As mentor assignments were made, the only rule was that you had to ask every question to your assigned mentor. The trajectory of your learning could be defined from the series of questions asked. The mentor could make adjustments and raise concerns if someone was not making progress.
Customers, teammates and associates enhance our knowledge when tough questions are posed, and we work together to find the best possible solution. The only dumb question is the one that we refuse to ask for fear of appearing needy.
Without questions, there are no needs presented for anyone to fill.
Ask More Questions
Throughout my quest to encourage all of us to Ask More Questions, people have asked me what types of questions to ask.
This compelling thought raises awareness to the words and phrases that can be considered invasive.
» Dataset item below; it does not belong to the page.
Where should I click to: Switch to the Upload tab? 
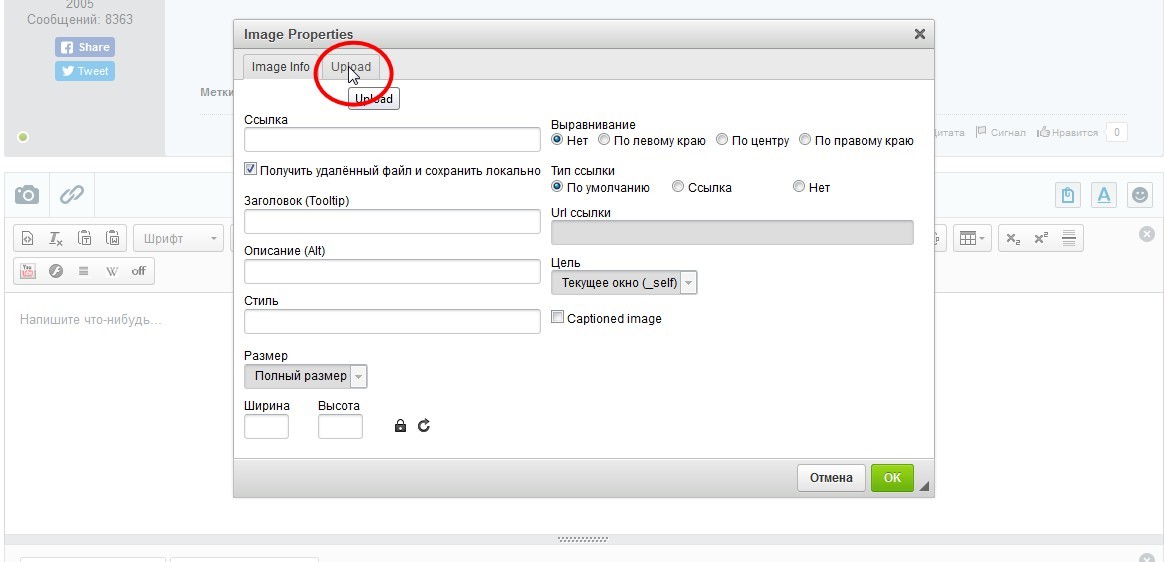pos(351,67)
Prepared questions will convey interest to anyone we encounter in various settings.
My answer to ‘what types of questions’ is tailored to the situation, but for the most part, I never want to seek to assign blame. As we build relationships, the pain points and risks in our businesses can be shared without feeling cornered or judged.
Questions are always about the work, or task at hand, and not about people. Follow-up questions are asked at a slower pace to avoid discomfort. More details are revealed throughout the series of encounters, and we are able to help each other with our business challenges.
Good listeners are able to create a safe haven for those who have struggles. A pen and paper allow us to take a few notes and not interrupt the conversation.
Did you cringe at the thought of sharing too much about your business?
Tempered With Wisdom
Every business owner has insider secrets that make up the ‘secret sauce’ that makes your business unique from every competitor. Not all questions require an answer that reveals proprietary information about your business. Long before these questions arise, you can know where you want to draw the line to protect the unique aspects of your operation.
So, the purpose of networking becomes evident when we realize that being the expert in the room will never draw people into our realm. Before you attend another meeting, maybe you can write out a few questions that would engage those who need what you offer. You might even decide to rewrite that 30-second commercial into a welcoming couple of sentences that build intrigue.
“There is no such thing as a worthless conversation,
provided you know what to listen for.
And questions are the breath of life for a conversation.”